== Task data
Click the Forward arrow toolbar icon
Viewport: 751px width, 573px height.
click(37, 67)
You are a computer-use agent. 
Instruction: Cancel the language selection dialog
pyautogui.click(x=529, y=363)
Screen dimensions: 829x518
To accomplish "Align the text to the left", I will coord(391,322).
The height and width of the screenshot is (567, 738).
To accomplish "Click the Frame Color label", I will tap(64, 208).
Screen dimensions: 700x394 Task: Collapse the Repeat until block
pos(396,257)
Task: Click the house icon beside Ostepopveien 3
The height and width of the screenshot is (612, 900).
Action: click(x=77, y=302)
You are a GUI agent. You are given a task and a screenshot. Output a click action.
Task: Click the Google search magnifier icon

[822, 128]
====
Task goal => In the entries above, copy each line that contains the string "accomplish".

Result of the exercise =>
To accomplish "Align the text to the left", I will coord(391,322).
To accomplish "Click the Frame Color label", I will tap(64, 208).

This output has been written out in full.